An abominably fat and dirty woman, perpetually in tears, was brought in from outside, I suppose the corpse’s mother, because she was the first to identify it. Everyone put on a show of patience and let her stream on and babble, but when, after she had nodded her head a number of times, staring everywhere but in the direction of the rotten remains, she was thanked shortly and taken away, everyone got back to business with relief. Various soldiers stepped forward to confirm the identification, and the order in which it was done was the order of the corpse’s life. I did my turn, being led down to the stretcher, though all I recognized was the shirt pocket where he had put my glasses, the only part of his uniform that was as it had been. Then came almost all our row, one by one, every officer, the Colonel himself, the firing-squad, until after one hour everyone was content with who the corpse had been and able to wrangle for an hour more about points I never discovered. It then being lunchtime, all filed out except me and my guards, and the four men came in again and took the stretcher off.

All four spokesmen questioned me in the afternoon, all managing to make a fool of me and to prove that everything I declared was an invention. One gets tired for some reason of always answering a question in the same words when it is put four times, so I no longer remember my different answers though I do remember many of the questions:

Q
: If the lock of the cupboard you hid in was outside, how did you succeed in opening it from inside?

Q
: As a cartographer you must have known the points of the compass and whether you were running, as you insist you were, N. S. E. or W.?

Q
: You say he came from the side of the road where he had been sitting down. Can you tell us no more than that?

Q
: What do you mean by ‘hundreds of yards’ between you and the prisoners who had surrendered?

Q
: What! Do you tell the Court in all seriousness that though you had no glasses and it was almost dark. you could both see all the things that you have just mentioned and not see the uniforms of those from whom your captor asked assistance?

Q
: He turned away and left you standing there. Did this not strike you as extraordinary?

Q
: You say you had no money. By what means, then, did you persuade this simple soldier to leave you where he did?

Q
: Yes, you have told us more than once that fear was your only emotion. May I suggest that you are much braver and cleverer than you have chosen to admit?

Q
: And you insist that most of your countrymen are like you – that they give their best to their hobbies and try to forget what they do for a living?

Q
: May I put it to you that this was merely the beginning of a treatment of yourself that has been irregular and scandalous continually?
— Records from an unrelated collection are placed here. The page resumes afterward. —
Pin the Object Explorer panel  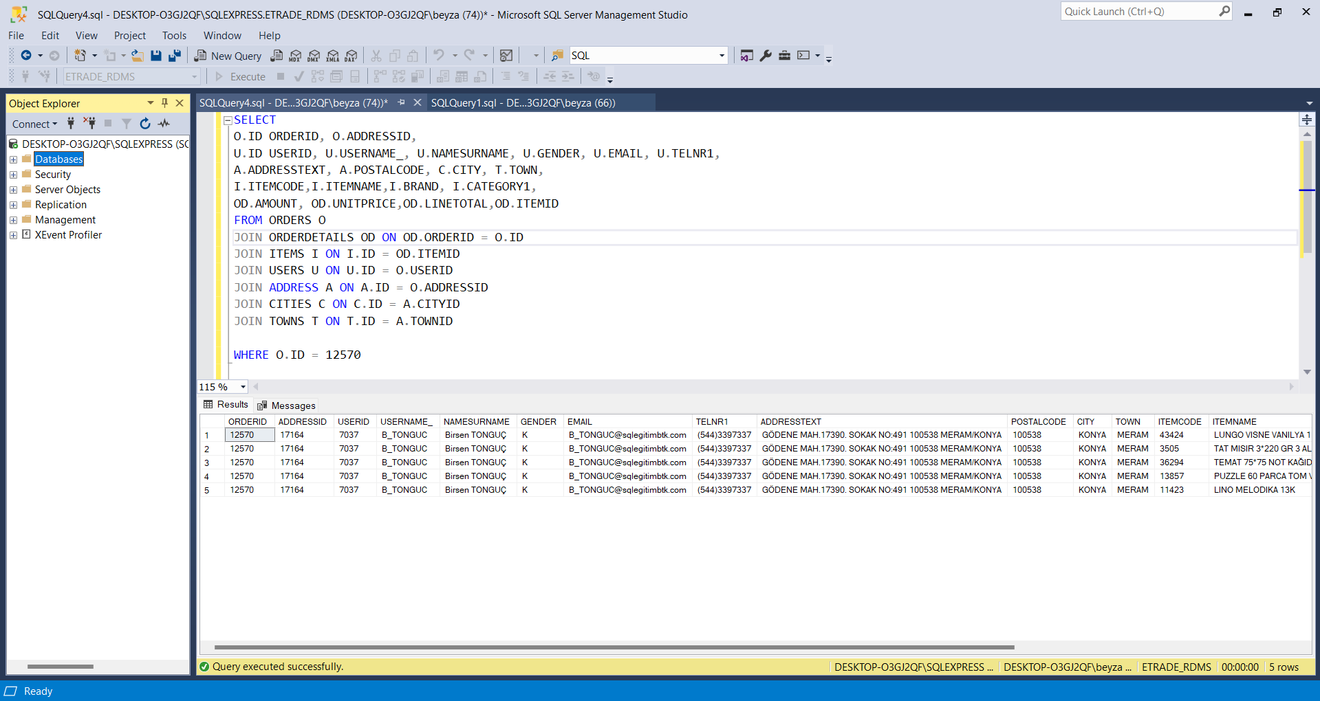(164, 103)
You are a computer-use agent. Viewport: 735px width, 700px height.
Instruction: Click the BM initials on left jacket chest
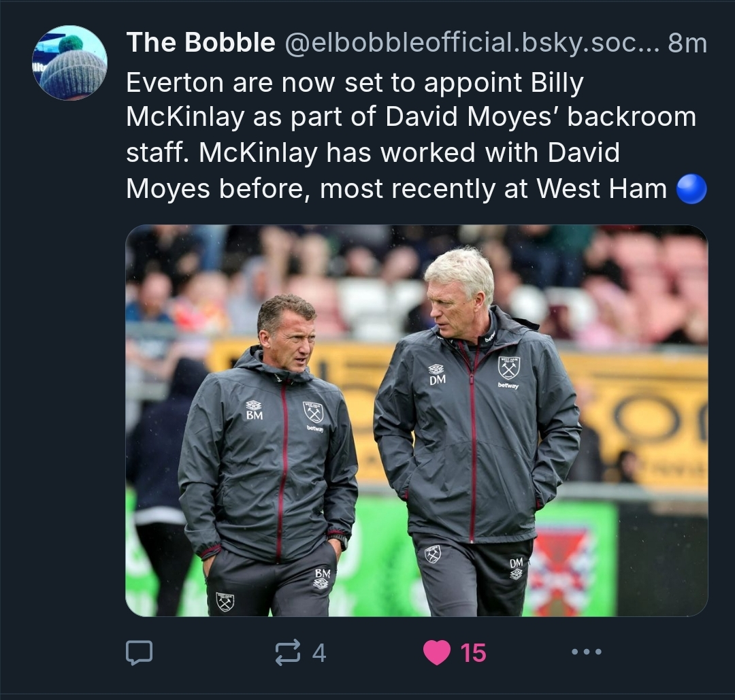(254, 414)
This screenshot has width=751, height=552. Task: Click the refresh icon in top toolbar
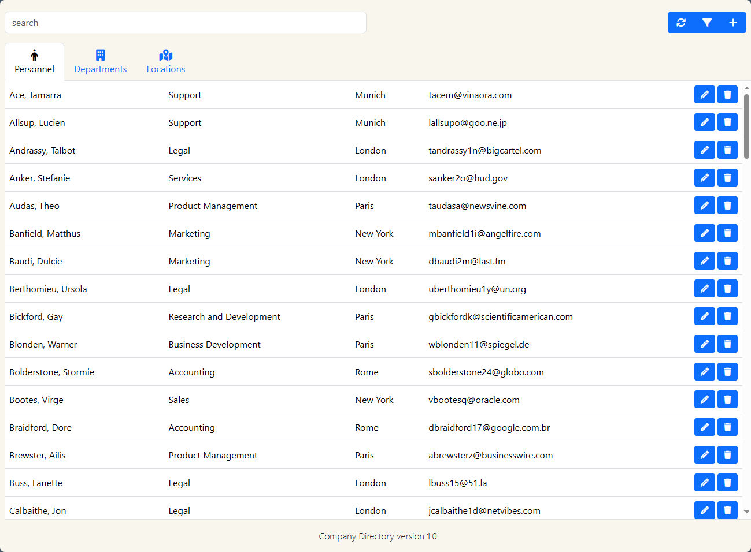(x=681, y=23)
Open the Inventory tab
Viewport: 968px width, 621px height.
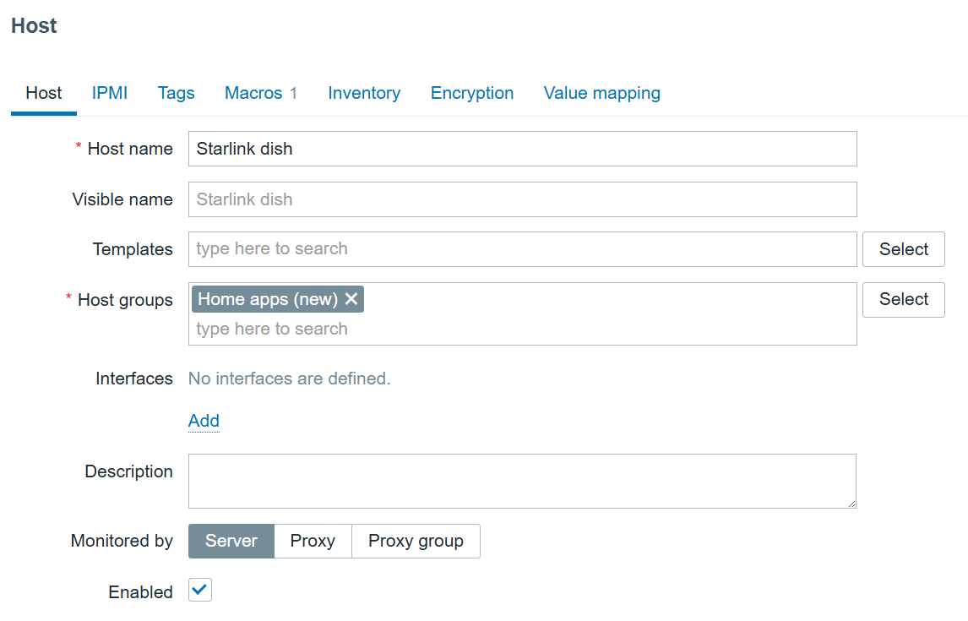pos(364,93)
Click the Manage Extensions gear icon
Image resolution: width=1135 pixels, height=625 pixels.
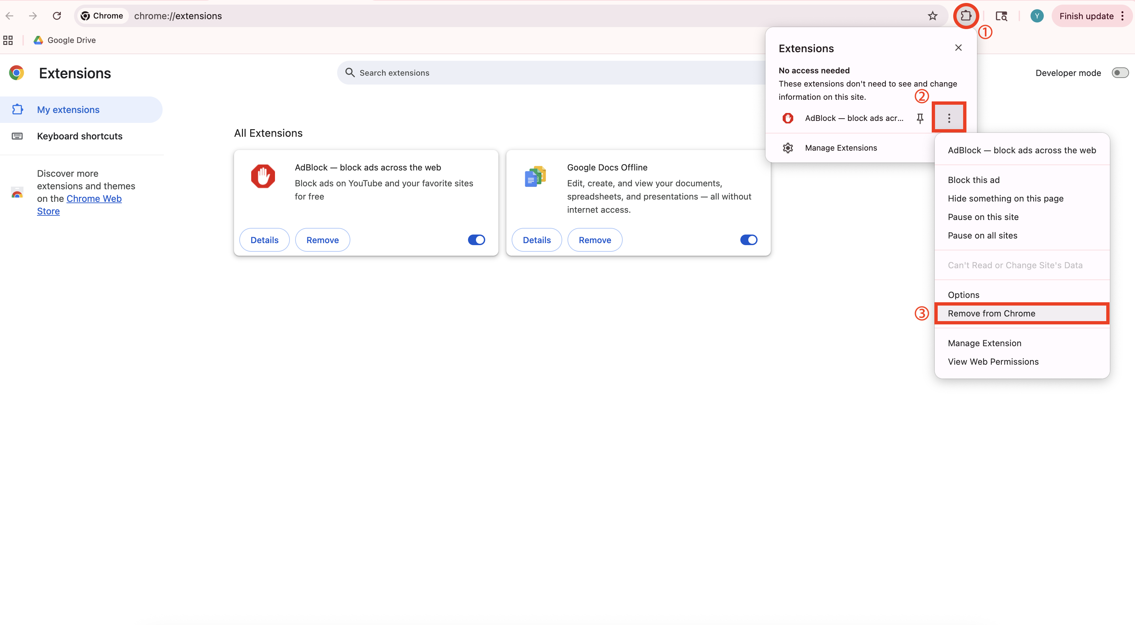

When they were finished with me – at least, finished with the part about how I got to the greenhouse at all – they had run through another day and got me in the condition where nothing I said was of any use and
seemed so even to me. And it was all like double nonsense in the end, what with every question and every answer needing to be said twice over, in their own language and in translation for me. Like everyone who finds himself in that kind of mess, I suppose, I began to lose hope that anyone at all was believing me and to be afraid that three of them were determined, for various reasons, to turn me into a sort of
MACKENZIE
, who had the heart of a lion and would serve my country to the death. It was the aim of two of the spokesmen, I saw, to show how justified the Colonel had been in shooting the brute who was somehow in the pay or under the influence of a bold, clever spy like me, while the third spokesman was out to show how culpable the Colonel was for confining a terror like me only in a house with glass walls and pots of flowers to hide my secrets.